The whole hell on earth ordeal could technically fall all the way back to John Winchester's faults in raising his children—if he didn't raise them to feel such inadequacies, Lucifer would still be sitting patient in his cage. But Sam was so intensely sick of playing the blame game; he never wanted to think again. He was sorry for letting Heaven and Hell use him like a goddamn chess piece, and he was aware there was no way to justify it. All he really wanted was for Dean to care that he was sorry. He just wanted to run away from this ridiculous mess and revel in slow-paced silence with his brother. Alone. No ghosts, no tulpas, no shapeshifters, no people. Sitting on clouds and playing friggin' harps, with no care in the world. Absolute peace. Maybe dear ol' Daddy could join the party and tell them what they wanted to hear—that none of it was their faults. Better yet, that none of it mattered now, because life on Earth was behind them. They had clouds more comfortable than beds and peace in abundance.

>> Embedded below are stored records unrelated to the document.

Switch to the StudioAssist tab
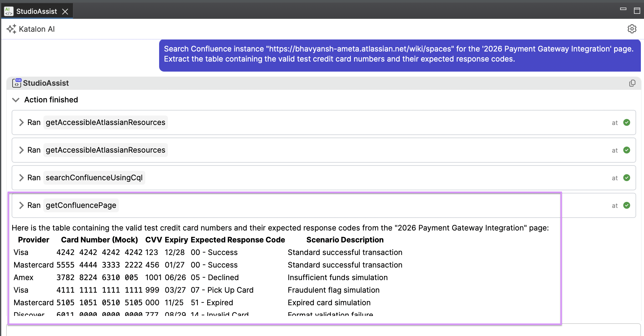pos(36,12)
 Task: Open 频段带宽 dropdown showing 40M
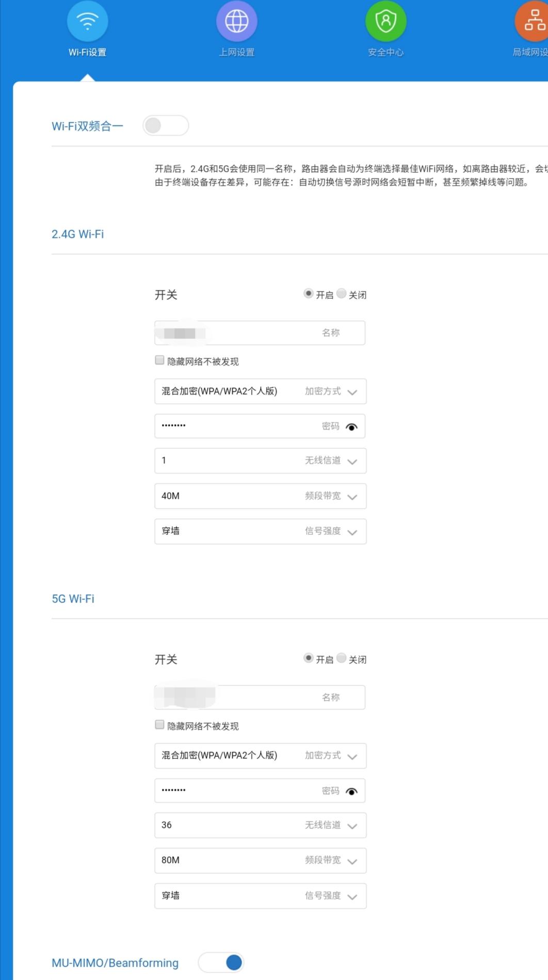click(260, 496)
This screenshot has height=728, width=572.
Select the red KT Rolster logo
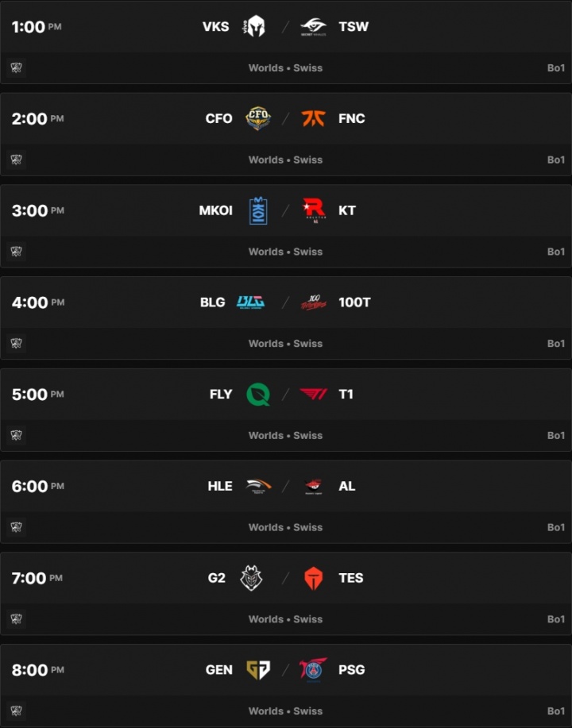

Hell, they could bathe in a river of blood on that infinite stretch of lonely white. Dean could torture his precious souls until the guilt morphed to insanity. And Sam, he could drink as much demon blood as he wanted. Let it ripple over every inch of his body and inhale it with no one telling him he was wrong. They could switch roles—stop being heroes and start bringing the goddamn pain. To be the ultimate weapons amidst the air that tasted of blood and corpses, wading thigh deep. On the torture rack above gallons and gallons of rushing, deep red blood that pours from above as if it were the new Niagara Falls. Red mist that sticks to their bare bodies as Sam tightens the cuffs and the blindfold over his brother's madly smiling face. They can be crazy. They're allowed their corrupted minds. Because corrupted minds are creative minds, and creative minds corrupt. Demons writhe below them as he pokes and prods with uncanny force. Power. Mirror shards float through the blood and slice through those who are drowning—killing them with their own shattered reflections. Power. Gurgling screams act as pleasant 50's tunes being broadcast over a broken record player as Dean bites his excited yells. Power. Thick muscles wrap around him as Sam gives it to him with full, filthy, demonic strength. Power, power, power, pulses through him, the replacement for his spoiled heartbeat.

But that was just a daydream.

In reality, Dean was recovering from what had happened in Hell and was becoming his normal self again. If he still lusted after that wave of pleasure he got whilst cutting the knife as deep as it could go, Sam wasn't sure. He just knew he wasn't getting better. He was getting worse. Weaker. After all, he just didn't care anymore. He wanted out. Sam Winchester was "tired." Sam Winchester was "done." And there was no way to change that.